== Exercise description ==
Go through the entries below and swap "computer-use agent" for "screen-control agent" wherever it appears, leaving everything else as is.

== Raw records ==
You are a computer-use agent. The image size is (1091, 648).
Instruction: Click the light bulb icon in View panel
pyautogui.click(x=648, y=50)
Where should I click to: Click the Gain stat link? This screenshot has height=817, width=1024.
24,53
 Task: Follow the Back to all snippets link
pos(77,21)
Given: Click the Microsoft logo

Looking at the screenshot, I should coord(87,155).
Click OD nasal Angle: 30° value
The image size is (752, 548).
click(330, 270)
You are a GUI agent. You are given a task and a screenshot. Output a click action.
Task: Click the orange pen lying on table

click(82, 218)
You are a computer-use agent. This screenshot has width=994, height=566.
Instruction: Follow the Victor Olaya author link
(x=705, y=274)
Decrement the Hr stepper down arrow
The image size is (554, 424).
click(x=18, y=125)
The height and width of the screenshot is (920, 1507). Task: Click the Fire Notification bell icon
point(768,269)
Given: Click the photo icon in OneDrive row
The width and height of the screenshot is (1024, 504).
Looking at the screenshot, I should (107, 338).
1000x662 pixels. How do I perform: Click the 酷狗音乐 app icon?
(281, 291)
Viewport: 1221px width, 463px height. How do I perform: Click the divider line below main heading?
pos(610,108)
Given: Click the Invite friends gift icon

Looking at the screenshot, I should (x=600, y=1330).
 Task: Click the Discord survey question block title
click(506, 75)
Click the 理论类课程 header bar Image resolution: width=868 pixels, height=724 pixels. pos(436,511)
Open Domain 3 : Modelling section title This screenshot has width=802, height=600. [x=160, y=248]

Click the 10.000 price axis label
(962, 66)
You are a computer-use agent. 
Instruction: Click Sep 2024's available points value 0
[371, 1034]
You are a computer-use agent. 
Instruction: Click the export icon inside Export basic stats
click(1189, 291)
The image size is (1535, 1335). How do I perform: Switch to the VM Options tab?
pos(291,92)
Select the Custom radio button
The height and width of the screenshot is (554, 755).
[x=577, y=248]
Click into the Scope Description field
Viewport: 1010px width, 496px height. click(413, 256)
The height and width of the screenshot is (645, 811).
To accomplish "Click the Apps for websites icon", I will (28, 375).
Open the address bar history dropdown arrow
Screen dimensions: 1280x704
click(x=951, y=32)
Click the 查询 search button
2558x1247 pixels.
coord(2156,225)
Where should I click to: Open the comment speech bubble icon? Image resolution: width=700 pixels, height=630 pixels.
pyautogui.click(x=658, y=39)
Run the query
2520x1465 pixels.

== Result of the task ==
You are a screen-control agent. The image size is (1091, 648).
Instruction: Click the light bulb icon in View panel
pyautogui.click(x=648, y=50)
Where should I click to: Click the Gain stat link? This screenshot has height=817, width=1024.
24,53
 Task: Follow the Back to all snippets link
pos(77,21)
Given: Click the Microsoft logo

Looking at the screenshot, I should coord(87,155).
Click OD nasal Angle: 30° value
The image size is (752, 548).
click(330, 270)
You are a GUI agent. You are given a task and a screenshot. Output a click action.
Task: Click the orange pen lying on table

click(82, 218)
You are a screen-control agent. This screenshot has width=994, height=566.
Instruction: Follow the Victor Olaya author link
(x=705, y=274)
Decrement the Hr stepper down arrow
The image size is (554, 424).
click(x=18, y=125)
The height and width of the screenshot is (920, 1507). Task: Click the Fire Notification bell icon
point(768,269)
Given: Click the photo icon in OneDrive row
The width and height of the screenshot is (1024, 504).
Looking at the screenshot, I should (107, 338).
1000x662 pixels. How do I perform: Click the 酷狗音乐 app icon?
(281, 291)
Viewport: 1221px width, 463px height. How do I perform: Click the divider line below main heading?
pos(610,108)
Given: Click the Invite friends gift icon

Looking at the screenshot, I should (x=600, y=1330).
 Task: Click the Discord survey question block title
click(506, 75)
Click the 理论类课程 header bar Image resolution: width=868 pixels, height=724 pixels. pos(436,511)
Open Domain 3 : Modelling section title This screenshot has width=802, height=600. [x=160, y=248]

Click the 10.000 price axis label
(962, 66)
You are a screen-control agent. 
Instruction: Click Sep 2024's available points value 0
[371, 1034]
You are a screen-control agent. 
Instruction: Click the export icon inside Export basic stats
click(1189, 291)
The image size is (1535, 1335). How do I perform: Switch to the VM Options tab?
pos(291,92)
Select the Custom radio button
The height and width of the screenshot is (554, 755).
[x=577, y=248]
Click into the Scope Description field
Viewport: 1010px width, 496px height. click(413, 256)
The height and width of the screenshot is (645, 811).
To accomplish "Click the Apps for websites icon", I will (28, 375).
Open the address bar history dropdown arrow
Screen dimensions: 1280x704
click(x=951, y=32)
Click the 查询 search button
2558x1247 pixels.
coord(2156,225)
Where should I click to: Open the comment speech bubble icon? Image resolution: width=700 pixels, height=630 pixels.
pyautogui.click(x=658, y=39)
Run the query
2520x1465 pixels.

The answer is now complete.